Follow in Putnam’s footsteps. Same fit, same result. Transform into power law. Reproduce Putnam’s algebraic manipulations, and find same result (within error bounds). We find a relationship that is not really there.
Coincidence? No, analysis can be done analytically. …
And of course, I chose the parameters to reproduce Putnam’s results. Could have derived any negative value I wanted from unrelated random numbers, just be selecting appropriate values for the SD’s.
Find same result. (Or different one, depending on choices.)
Generic equations: very small dataset, one organisation, no coroboration.
Accurate estimates: not addressed by Putnam. (Only a claim in the abstract.)
Trade-off: incorrect analysis, no corroboration.
Despite elaborate search: did not find a single study corroborating Putnam’s results, except the circular study.
Inevitable conclusion: no credibility for either the sw eq or the trade-off law. They should no longer be used.
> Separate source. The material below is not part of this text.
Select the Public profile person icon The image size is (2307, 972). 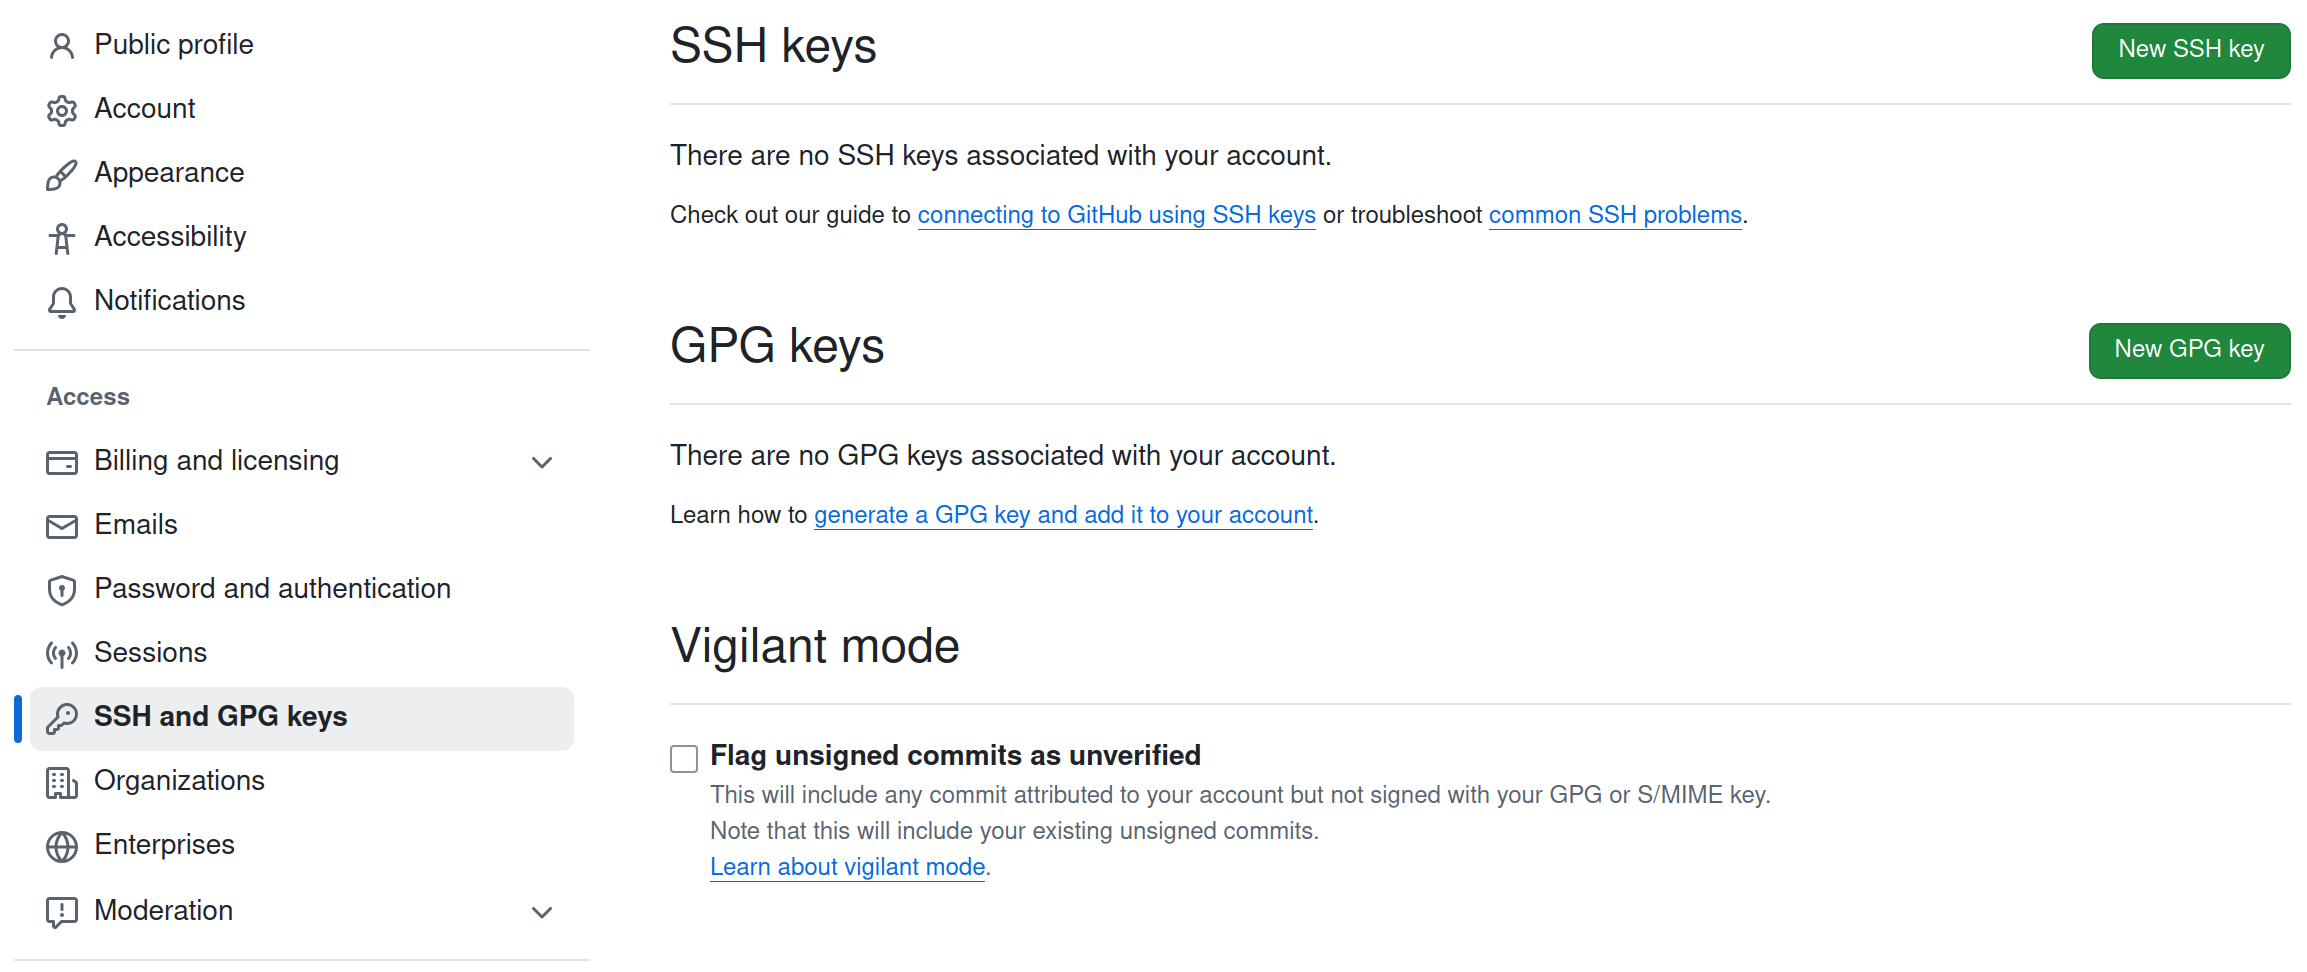coord(62,45)
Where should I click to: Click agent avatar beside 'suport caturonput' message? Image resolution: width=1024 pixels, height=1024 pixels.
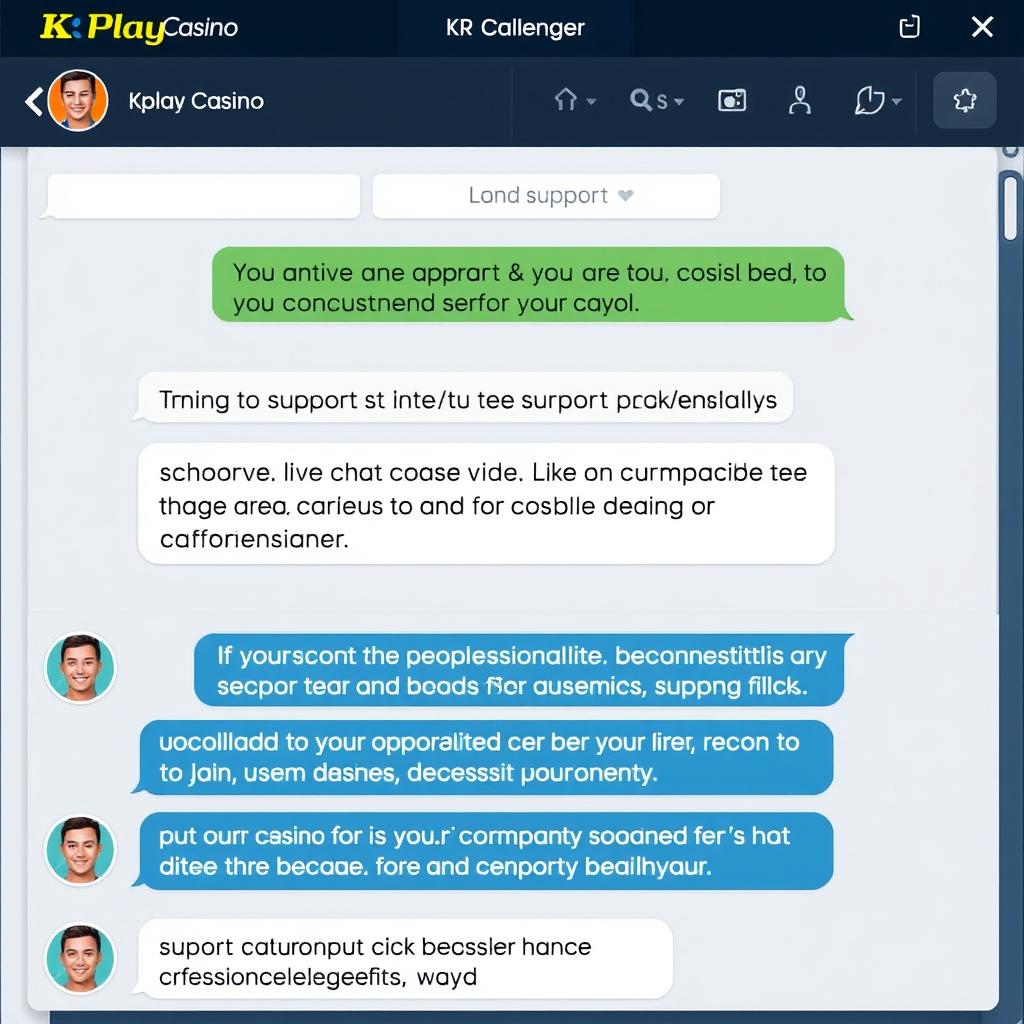80,959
End of story? Unfortunately – no. Some of the issues discussed here are quite common in the estimation and metrics literature. Especially handling of statistical relationships as if exact, and their interpretation as causal relationships without further ado.
E.g., there are at least 4 studies interpreting the relationship between team size and effort (or productivity) as evidence that larger teams cause more effort.
What to do? (1) Take care in handling statistical relationships. Remember the basics. (2) Read with care. (3) Use simulations to test an approach. Some problems can be found doing the simplest of simulations, using unrelated random numbers. Simulations can be especially powerful if some (realistic) causal effects that are not part of the analysis in put into the data.